Práctica 7. Separación de una mezcla de aminoácidos por cromatografía en capa fina 24/10/2019

OBJETIVOS

El objetivo de esta práctica es aprender la utilidad y cómo realizar una cromatografía en capa fina. Realizamos una separación e identificación de los aminoácidos triptófano, alanina, valina y arginina presentes en una muestra mediante una cromatografía de capa fina ascendente.

Uno de los problemas más comunes en los estudios o análisis bioquímicos consiste en separar los componentes de una mezcla y, opcionalmente, identificar dichos componentes. La cromatografía permite realizar dicha separación e identificación.
Uno de los análisis empleados para la detección de aminoácidos en una muestra biológica es la cromatografía en capa fina.

Esta cromatografía es una técnica de separación e identificación de sustancias químicas disueltas en un disolvente que se mueve sobre una capa delgada de un adsorbente idóneo (fase estacionaria).
La fase estacionaria está dispuesta en una fina lámina que estár ecubriendo un soporte de vidrio o plástico. El material empleado en la fase estacionaria depende del tipo de muestras a separar. Para separar aminoácidos se utilizan gel de sílice, alúmina, almidón y geles de celulosa. La fase móvil también depende del tipo de moléculas a separar, utilizándose disolventes o mezclas de disolvente de diferente polaridad.
Las muestras se aplican en un extremo de la lámina de gel. A continuación, se coloca la lámina en posición vertical sobre un disolvente apropiado que ascenderá por capilaridad arrastrando las muestras. Las molçeculas que se han separado y ocupan diferentes posiciones, pueden ser observadas utilizando un revelador que las coloree.

Disolvente de cromatografía.
Disolución reveladora: 0,2 g de ninhidrina en 100 mL de acetona (caduca a los 6 meses).

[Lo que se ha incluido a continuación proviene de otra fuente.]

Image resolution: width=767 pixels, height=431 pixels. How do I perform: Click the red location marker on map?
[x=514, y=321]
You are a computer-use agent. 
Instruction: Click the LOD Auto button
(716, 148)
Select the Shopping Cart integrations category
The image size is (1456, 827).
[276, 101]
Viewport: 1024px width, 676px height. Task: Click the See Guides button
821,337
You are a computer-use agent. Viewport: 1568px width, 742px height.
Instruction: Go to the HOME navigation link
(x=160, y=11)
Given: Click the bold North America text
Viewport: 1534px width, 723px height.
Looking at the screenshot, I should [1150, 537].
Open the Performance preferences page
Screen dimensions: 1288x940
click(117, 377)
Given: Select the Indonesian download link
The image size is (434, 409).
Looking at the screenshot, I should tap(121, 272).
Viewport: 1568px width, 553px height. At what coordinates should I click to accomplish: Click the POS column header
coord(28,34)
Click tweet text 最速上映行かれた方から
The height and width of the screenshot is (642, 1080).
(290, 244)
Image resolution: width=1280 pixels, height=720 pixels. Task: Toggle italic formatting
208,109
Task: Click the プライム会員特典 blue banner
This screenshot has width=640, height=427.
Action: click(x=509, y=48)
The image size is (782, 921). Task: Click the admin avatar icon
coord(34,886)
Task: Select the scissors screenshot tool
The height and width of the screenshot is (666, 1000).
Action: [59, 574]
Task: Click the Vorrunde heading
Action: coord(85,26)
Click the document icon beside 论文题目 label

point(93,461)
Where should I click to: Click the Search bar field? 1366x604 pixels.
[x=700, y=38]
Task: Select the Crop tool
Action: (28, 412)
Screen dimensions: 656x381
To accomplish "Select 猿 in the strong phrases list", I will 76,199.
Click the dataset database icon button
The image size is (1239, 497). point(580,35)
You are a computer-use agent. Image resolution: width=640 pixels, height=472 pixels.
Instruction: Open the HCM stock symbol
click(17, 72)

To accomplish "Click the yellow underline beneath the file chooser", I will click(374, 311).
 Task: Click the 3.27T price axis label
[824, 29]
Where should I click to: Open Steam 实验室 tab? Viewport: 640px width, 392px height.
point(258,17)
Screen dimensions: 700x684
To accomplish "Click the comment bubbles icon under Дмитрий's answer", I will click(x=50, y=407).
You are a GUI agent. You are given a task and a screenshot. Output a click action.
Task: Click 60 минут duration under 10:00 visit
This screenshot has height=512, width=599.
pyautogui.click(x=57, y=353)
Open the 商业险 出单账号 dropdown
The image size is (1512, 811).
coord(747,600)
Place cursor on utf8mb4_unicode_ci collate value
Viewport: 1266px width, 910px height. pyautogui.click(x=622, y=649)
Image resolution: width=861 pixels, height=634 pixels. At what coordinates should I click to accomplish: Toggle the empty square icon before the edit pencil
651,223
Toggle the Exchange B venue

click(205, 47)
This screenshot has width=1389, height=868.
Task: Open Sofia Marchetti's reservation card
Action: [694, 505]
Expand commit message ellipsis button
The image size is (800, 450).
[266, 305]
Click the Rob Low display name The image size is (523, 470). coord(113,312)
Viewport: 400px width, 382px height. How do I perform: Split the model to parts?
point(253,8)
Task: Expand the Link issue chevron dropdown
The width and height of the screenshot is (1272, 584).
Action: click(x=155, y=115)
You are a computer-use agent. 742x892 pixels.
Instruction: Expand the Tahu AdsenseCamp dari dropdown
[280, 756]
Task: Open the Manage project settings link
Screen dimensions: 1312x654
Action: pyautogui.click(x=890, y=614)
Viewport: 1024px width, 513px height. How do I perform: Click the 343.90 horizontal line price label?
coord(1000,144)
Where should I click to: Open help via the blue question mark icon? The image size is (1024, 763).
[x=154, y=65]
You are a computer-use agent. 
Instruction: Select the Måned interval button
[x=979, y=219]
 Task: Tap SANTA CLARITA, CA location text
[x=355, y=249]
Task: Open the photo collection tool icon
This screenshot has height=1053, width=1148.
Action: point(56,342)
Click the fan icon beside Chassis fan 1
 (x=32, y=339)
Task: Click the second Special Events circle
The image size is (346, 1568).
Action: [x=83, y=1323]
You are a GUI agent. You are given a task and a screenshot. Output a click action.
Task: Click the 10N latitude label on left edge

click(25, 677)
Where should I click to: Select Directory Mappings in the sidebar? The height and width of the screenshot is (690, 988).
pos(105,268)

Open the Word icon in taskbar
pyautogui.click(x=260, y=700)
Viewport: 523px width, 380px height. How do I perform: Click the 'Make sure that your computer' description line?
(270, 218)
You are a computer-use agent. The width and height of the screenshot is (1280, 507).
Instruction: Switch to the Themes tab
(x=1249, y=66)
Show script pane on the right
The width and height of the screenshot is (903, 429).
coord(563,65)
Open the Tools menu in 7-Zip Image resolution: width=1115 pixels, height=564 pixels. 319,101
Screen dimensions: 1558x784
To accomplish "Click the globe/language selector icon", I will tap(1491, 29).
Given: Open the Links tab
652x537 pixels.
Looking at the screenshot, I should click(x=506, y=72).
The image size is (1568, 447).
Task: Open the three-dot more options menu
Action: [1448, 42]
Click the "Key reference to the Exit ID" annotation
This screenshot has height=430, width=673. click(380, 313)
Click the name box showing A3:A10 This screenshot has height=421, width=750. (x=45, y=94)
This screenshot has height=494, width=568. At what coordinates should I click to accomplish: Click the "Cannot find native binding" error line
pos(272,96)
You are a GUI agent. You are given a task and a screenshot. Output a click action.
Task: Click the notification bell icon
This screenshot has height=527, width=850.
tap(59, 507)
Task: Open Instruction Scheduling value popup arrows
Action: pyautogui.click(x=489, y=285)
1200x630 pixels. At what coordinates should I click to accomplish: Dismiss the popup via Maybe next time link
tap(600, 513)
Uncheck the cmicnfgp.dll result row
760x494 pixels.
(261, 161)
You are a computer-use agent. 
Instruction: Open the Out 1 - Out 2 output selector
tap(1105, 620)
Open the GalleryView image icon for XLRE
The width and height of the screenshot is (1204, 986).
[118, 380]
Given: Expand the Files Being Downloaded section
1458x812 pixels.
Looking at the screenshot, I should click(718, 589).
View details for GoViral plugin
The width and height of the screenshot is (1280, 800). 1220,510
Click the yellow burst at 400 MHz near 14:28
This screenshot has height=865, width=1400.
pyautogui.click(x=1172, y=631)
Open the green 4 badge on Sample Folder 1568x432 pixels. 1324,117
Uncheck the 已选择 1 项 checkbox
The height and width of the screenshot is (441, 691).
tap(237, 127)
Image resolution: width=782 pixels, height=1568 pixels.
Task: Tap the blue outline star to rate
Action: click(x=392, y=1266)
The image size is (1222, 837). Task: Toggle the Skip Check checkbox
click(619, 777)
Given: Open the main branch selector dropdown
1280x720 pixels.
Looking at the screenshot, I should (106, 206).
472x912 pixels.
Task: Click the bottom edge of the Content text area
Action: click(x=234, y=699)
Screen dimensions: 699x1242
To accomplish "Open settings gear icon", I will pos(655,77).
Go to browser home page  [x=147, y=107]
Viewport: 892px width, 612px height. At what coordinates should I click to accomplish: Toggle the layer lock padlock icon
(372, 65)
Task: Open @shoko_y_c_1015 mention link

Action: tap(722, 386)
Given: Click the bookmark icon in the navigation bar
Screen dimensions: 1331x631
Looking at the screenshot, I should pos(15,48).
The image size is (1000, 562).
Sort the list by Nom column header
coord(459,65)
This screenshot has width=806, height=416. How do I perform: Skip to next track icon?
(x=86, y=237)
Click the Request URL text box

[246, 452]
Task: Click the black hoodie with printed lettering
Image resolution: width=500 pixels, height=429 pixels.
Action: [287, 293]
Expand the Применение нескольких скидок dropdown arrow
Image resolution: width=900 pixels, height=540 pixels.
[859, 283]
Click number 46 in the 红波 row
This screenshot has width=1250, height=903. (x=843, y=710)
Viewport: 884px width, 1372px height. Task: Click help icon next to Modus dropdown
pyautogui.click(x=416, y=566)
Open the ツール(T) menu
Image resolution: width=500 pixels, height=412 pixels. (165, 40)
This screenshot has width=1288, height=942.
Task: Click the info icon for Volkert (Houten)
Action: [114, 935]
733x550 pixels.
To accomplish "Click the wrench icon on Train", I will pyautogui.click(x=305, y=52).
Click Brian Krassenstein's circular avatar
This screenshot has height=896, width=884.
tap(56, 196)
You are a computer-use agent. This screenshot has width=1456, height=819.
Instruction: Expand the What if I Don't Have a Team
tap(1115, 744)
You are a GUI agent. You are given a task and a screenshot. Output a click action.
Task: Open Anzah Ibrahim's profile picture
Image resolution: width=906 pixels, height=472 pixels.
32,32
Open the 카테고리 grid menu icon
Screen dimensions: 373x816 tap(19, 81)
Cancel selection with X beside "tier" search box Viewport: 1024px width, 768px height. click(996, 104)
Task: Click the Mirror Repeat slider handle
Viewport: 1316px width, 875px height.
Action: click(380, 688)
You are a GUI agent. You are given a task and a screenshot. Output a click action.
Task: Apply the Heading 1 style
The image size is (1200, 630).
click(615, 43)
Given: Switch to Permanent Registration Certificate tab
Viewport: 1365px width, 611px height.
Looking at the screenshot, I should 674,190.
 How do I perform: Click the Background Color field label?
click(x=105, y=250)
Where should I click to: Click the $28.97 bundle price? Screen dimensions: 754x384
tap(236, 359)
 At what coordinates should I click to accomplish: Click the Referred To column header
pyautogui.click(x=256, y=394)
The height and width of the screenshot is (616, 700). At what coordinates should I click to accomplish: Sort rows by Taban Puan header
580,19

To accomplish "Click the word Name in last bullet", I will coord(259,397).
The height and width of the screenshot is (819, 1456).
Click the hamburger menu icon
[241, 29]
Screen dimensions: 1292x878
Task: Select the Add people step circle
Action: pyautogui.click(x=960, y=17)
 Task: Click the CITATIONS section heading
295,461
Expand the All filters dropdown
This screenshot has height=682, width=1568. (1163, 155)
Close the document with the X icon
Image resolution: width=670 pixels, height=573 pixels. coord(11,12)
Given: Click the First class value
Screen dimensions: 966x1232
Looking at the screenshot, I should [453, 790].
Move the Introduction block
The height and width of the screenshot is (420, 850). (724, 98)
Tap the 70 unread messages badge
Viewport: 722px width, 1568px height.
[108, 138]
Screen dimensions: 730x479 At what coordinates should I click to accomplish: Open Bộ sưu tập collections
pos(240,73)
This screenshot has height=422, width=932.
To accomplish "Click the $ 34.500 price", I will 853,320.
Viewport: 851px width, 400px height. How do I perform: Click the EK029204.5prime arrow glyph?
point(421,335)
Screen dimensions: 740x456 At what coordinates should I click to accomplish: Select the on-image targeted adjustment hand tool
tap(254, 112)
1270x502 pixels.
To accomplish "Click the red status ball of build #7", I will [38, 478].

Colocamos el disolvente de cromatografía en el vaso de cristal, de forma que cubra el fondo hsata una altura máxima de 1 cm y cerrarla.
Cogemos una placa de gel de celulosa de 10 x 5 cm. Con un lápiz marcamos los puntos donde se aplicarán las muestras. Estos puntos deben estar a 1,5 cm de la base y separados entre sí 1 cm.
Con la placa en posición horizontal, aplicamos 2 μL de la muestra y patrones de aminoácidos apoyando suavemente la punta de la micropipeta sobre el punto.
Una vez que las manchas se hayan secado al aire, introducimos la placa verticalmente en la cubeta de forma que las muestras queden en la base de la cubeta. Es muy importante que los puntos de aplicación queden por encima del nivel del disolvente. Ponemos la tapa y dejamos que el disolvente suba por capilaridad durante unos 40 minutos.
Sacamos la placa de la cubeta, marcamos con un lápiz el frente del disolvente y secamos la placa en la estufa.
Con la placa seca y el posición vertical, la pulverizamos con el revelador de ninhidrina. Es importante evitar el exceso de pulverización.
Volvemos a meter la placa en la estufa para que se seque. Al terminar, las manchas de los aminoácidos de color rosáceo aparecerán distribuidas a lo largo del gel.

En cada patrón de aminoácido obtendremos una mancha característica. En la mezcla problema, obtendremos tantas manchas como aminoácidos existan en ella. La posición de los patrones nos ayudará a identificar los aminoácidos de la muestra.
Podemos identificar dichos aminoácidos mediante un parámetro cromatográfico denominado relación al frente del disolvente.
Obtenemos que la muestra problema contiene ácido glutámico, ya que se sale del rango de valores.